::: PROVIDED RECORDS :::

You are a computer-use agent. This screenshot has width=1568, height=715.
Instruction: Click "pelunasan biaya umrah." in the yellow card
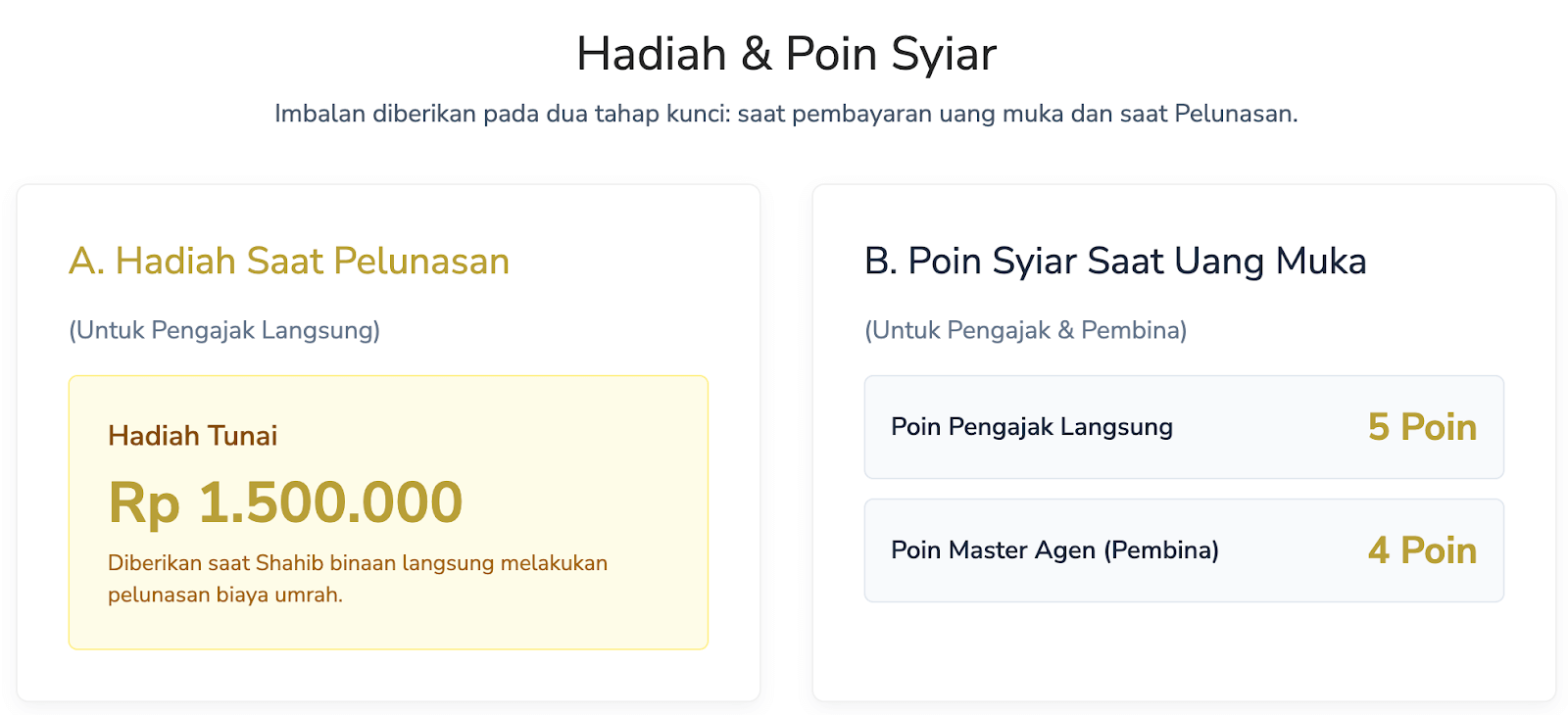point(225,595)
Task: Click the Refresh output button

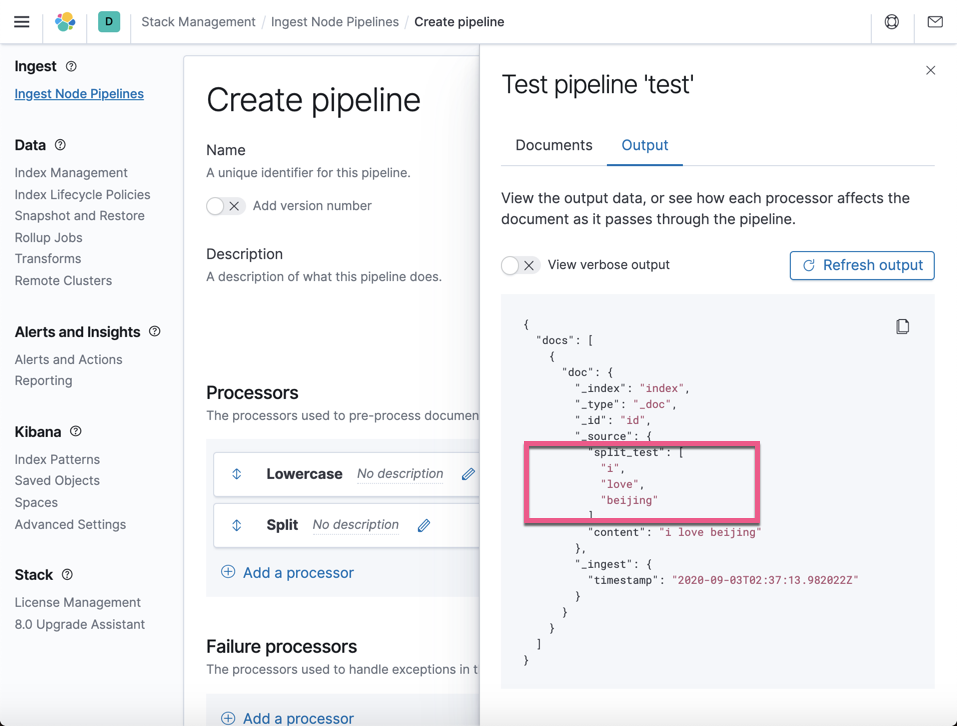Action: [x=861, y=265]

:::
::: PROVIDED RECORDS :::

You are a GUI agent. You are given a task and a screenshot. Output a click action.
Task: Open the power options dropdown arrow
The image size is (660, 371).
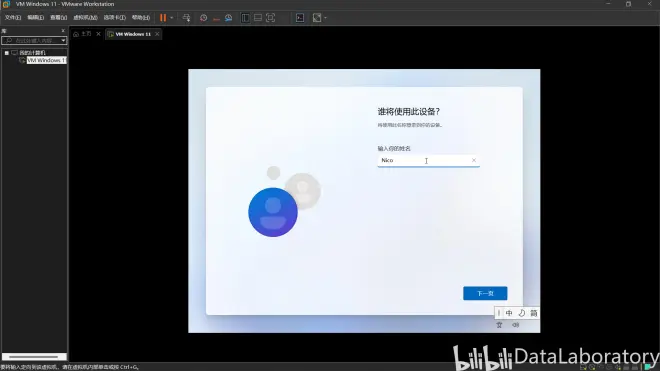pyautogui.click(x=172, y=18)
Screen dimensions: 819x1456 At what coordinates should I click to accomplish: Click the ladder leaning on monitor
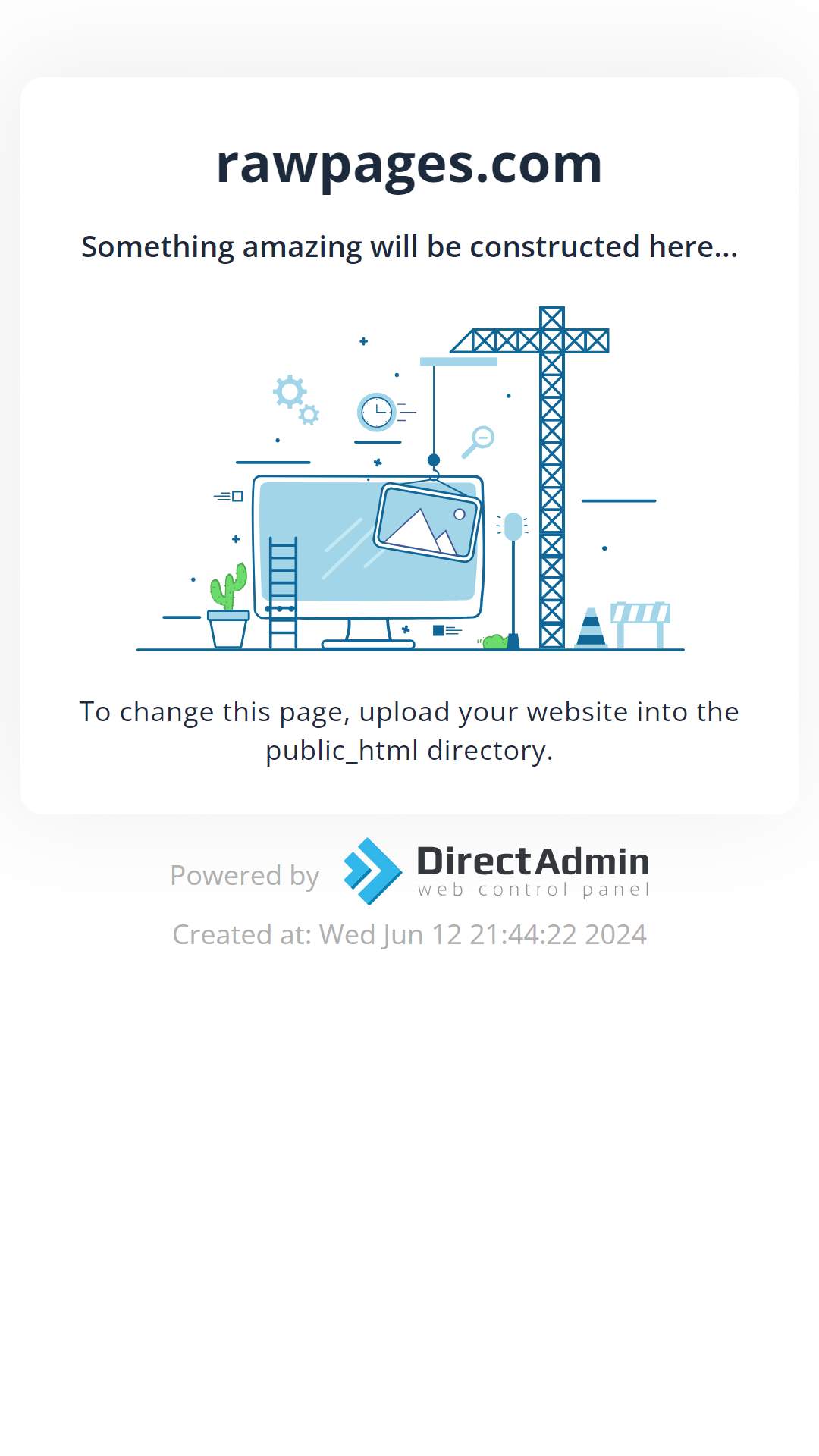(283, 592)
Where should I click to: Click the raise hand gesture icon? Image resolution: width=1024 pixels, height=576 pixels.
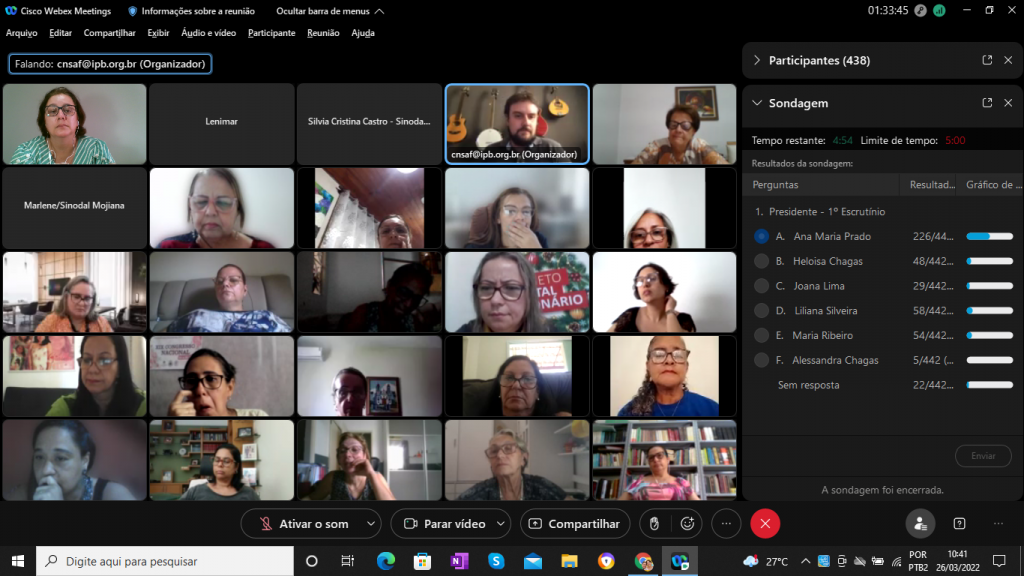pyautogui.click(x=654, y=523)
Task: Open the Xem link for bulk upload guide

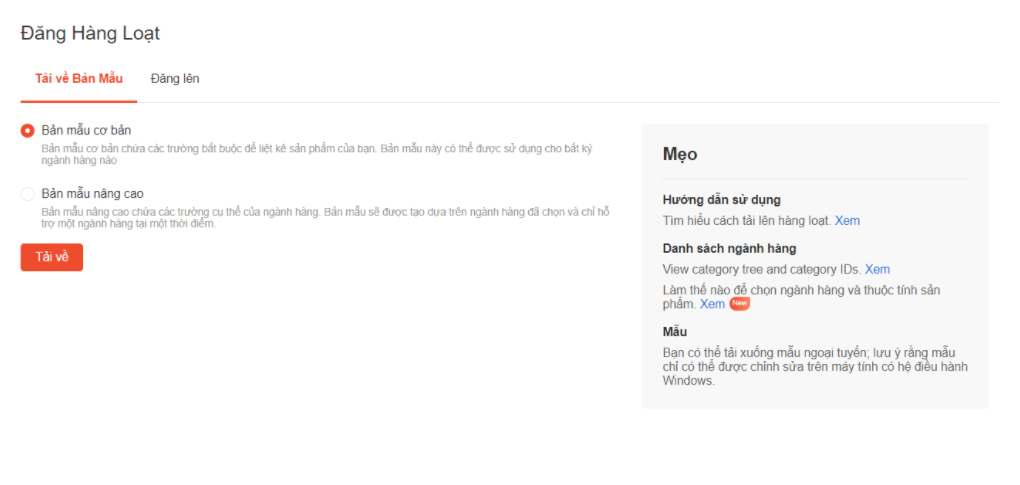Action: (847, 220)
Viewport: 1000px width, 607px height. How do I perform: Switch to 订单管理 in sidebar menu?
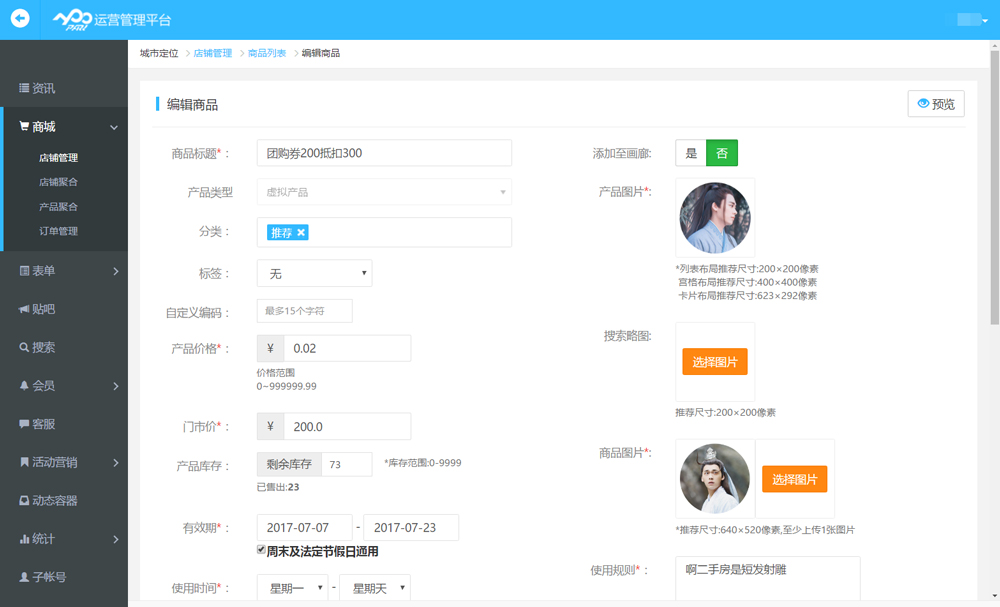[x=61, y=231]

:::
::: PROVIDED RECORDS :::

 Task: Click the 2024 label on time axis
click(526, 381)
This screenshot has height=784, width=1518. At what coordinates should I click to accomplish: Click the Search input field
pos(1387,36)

:::

Lines of the material in which the word "agent" occurs are to be copied out.

→ **RESPONSE**
You are a computer-use agent. This screenshot has width=1568, height=715.
You are a GUI agent. You are given a task and a screenshot. Output a click action.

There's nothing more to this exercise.